Housing affordability posted a modest improvement in the fourth quarter of 2013, but a big picture view of the Canadian market sees affordability on the national level little changed since 2010.
RBC’s new Housing Trends and Affordability report found that while home ownership costs rose slightly in the fourth quarter, homebuyers didn’t need to allocate as much of their income to purchase a home as a result of the strength of income gains.
“Household income outpaced the rise in mortgage carrying costs, which was kept at bay by fairly tame property appreciation in most markets around the country and marginal mortgage rate advances,” wrote the report’s authors, economists Craig Wright and Robert Hogue.
RBC’s affordability measures edged lower for all property types surveyed across Canada, with the measures for both detached bungalows and two-storey homes decreasing by 0.2 per cent and the measure for condominium affordability decreasing by 0.1 per cent. A decline in RBC’s measure means affordability improved.
In the report, Wright and Hogue said the sideways trend in Canadian housing affordability persisted through 2013, leaving the affordability picture “little changed” from 2012. The economists traced the sideways trend back even further to 2010, when periods of slight improvements in affordability followed by periods of mild deterioration became the norm. The results from the fourth quarter of 2013 represent a continuation of this trend as affordability moderately deteriorated in the second and third quarter of 2013.
“The more recent affordability position is neither better nor worse than it has been since 2010,” wrote Wright and Hogue.
On the national level, the report concluded that rising interest rates could erode affordability later in 2014 in several markets across the country. Forecasts call for house prices to rise only modestly and the Bank of Canada is expected to leave the overnight rate as is in 2014. However, RBC believes that bond yields, the primary driver of fixed mortgage rates, will continue to rise in 2014 and take rates along for the climb.
The affordability picture in Canada’s big cities
Zeroing in on Canada’s major markets, the report found that Toronto was the only market in the country that saw a mild across-the-board deterioration in affordability in the fourth quarter.

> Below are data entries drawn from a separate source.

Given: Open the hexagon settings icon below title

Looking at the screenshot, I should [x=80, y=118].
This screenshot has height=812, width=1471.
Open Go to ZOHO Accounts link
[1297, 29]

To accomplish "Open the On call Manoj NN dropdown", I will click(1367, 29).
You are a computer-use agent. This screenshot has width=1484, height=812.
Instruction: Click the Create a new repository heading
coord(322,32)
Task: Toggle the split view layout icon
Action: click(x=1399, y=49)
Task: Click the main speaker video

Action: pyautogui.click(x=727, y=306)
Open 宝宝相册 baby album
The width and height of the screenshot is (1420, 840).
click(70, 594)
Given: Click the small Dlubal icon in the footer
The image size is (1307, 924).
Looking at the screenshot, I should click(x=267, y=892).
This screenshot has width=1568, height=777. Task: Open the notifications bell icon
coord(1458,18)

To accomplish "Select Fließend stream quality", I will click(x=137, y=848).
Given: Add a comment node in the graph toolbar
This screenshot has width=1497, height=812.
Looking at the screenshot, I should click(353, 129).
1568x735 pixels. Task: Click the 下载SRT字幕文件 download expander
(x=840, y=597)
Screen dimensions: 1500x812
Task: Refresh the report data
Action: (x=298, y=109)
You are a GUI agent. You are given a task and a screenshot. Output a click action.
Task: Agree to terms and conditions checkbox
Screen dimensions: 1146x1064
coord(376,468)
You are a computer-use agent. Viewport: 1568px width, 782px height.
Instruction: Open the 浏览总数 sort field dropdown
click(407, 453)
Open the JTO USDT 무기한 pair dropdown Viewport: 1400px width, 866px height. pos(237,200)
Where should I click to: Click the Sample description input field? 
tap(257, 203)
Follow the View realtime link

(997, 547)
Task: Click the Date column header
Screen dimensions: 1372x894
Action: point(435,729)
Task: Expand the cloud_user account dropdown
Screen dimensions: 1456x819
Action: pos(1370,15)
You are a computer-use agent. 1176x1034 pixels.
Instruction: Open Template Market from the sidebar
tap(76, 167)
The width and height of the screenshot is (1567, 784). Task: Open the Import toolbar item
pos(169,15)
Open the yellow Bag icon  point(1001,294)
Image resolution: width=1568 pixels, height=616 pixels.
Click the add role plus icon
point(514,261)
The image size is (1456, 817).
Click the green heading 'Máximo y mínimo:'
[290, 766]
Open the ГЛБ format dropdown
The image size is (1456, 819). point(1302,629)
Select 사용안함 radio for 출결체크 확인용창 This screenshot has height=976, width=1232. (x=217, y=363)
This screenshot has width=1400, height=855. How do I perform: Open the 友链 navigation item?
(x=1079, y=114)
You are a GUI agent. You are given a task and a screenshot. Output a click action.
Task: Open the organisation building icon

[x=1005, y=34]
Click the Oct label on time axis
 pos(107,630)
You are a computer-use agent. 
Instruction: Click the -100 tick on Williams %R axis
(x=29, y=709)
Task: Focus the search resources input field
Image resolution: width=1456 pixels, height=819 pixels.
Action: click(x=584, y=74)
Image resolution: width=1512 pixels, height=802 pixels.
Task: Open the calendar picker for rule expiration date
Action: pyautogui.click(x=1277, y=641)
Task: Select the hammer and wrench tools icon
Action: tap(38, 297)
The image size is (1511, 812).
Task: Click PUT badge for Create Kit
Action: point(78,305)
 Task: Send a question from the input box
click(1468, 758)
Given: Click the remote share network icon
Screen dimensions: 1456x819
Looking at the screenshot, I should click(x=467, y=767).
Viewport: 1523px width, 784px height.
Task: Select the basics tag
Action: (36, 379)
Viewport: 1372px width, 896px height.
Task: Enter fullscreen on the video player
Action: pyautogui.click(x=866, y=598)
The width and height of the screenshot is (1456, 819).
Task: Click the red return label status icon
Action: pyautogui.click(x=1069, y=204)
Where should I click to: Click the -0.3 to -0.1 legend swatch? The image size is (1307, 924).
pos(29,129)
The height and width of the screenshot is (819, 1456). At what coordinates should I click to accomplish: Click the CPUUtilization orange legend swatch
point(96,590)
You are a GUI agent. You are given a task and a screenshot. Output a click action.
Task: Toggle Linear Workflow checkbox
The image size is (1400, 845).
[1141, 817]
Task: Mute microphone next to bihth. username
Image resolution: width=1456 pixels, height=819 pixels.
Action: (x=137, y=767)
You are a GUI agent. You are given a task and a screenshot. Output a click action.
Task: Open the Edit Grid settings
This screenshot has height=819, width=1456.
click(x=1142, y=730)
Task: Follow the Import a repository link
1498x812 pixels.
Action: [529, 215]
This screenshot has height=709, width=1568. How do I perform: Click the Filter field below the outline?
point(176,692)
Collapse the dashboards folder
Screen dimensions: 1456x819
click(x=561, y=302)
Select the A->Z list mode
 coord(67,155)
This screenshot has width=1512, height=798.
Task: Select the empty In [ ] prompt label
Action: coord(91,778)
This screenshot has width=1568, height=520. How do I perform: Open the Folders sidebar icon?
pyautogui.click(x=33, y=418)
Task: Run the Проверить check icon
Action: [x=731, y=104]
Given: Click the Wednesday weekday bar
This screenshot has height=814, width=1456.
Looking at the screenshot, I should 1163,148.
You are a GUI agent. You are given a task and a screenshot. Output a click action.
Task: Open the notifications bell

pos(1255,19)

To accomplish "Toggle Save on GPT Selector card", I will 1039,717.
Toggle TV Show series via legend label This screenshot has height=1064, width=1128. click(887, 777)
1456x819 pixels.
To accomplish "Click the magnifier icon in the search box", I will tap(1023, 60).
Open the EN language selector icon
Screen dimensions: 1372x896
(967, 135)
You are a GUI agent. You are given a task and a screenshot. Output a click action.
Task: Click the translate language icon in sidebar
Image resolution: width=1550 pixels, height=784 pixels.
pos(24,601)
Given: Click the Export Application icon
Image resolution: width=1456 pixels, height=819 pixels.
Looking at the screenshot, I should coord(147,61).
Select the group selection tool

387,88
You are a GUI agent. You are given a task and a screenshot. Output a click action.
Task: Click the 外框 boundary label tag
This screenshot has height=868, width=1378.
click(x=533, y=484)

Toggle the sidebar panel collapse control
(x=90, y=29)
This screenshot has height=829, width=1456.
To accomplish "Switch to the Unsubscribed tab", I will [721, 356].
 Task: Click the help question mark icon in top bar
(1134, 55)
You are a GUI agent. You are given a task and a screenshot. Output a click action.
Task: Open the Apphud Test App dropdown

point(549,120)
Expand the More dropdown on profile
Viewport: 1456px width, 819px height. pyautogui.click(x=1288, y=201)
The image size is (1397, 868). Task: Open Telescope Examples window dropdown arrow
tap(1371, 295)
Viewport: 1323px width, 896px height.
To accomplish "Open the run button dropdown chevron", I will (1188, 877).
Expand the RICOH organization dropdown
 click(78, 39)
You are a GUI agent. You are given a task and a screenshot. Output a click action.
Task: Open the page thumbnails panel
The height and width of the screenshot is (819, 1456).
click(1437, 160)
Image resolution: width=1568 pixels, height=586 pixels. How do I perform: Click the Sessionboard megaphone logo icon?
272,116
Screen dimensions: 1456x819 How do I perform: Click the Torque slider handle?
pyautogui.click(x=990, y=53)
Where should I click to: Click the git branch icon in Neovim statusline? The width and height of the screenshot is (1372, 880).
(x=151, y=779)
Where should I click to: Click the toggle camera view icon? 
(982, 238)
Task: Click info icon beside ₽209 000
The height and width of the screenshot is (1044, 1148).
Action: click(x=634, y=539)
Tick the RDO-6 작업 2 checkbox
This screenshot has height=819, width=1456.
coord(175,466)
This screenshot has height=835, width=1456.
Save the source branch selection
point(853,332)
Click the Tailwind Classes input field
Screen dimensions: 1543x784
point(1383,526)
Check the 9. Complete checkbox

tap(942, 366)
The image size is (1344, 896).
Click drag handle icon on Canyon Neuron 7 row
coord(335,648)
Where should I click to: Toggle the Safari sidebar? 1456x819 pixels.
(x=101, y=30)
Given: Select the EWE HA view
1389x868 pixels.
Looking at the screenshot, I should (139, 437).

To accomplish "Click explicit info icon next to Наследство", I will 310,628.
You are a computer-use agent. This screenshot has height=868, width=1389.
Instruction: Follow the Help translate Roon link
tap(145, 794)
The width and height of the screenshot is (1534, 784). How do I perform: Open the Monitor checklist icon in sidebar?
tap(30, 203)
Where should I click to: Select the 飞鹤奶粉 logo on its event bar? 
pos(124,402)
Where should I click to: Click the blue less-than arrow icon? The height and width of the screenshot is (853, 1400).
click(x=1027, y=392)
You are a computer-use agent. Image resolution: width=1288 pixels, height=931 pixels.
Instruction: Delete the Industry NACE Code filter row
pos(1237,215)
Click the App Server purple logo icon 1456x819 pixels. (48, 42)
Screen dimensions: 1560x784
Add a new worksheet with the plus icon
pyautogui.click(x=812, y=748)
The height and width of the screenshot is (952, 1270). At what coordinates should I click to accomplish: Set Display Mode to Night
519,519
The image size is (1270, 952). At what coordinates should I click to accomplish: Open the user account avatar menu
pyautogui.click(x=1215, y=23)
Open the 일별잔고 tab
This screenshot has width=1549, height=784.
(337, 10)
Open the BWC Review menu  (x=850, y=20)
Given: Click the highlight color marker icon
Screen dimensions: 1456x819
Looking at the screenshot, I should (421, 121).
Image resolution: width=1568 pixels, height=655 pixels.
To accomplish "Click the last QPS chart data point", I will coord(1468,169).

“Affordability of two-storey homes and bungalows in the Toronto area now appears to be stretched, as it is noticeably worse than historical norms for both categories,” said the report’s authors.
The affordability picture looked better for condominiums in Canada’s largest city, but Wright and Hogue said it’s still stretched relative to historic norms.
Over in Vancouver, affordability levels are still poor but improved in the fourth quarter. The affordability measure fell the most (remember, that’s a good thing) for bungalows, followed by two-storey homes and condominiums.
Calgary’s affordability levels remain attractive and demand for housing is supported by a booming provincial economy, population growth and a hot labour market. Affordability marginally improved for two-storey homes and bungalows while condominiums saw affordability take a slight hit.
While Montreal’s housing market rebound hit a snag, RBC did not consider affordability to be an obstacle to homeownership in the fourth quarter. In Ottawa, market activity weakened in the fourth quarter and buyers have been able to use their increased negotiating power to drive house prices down. As a result, affordability has improved in the nation’s capital.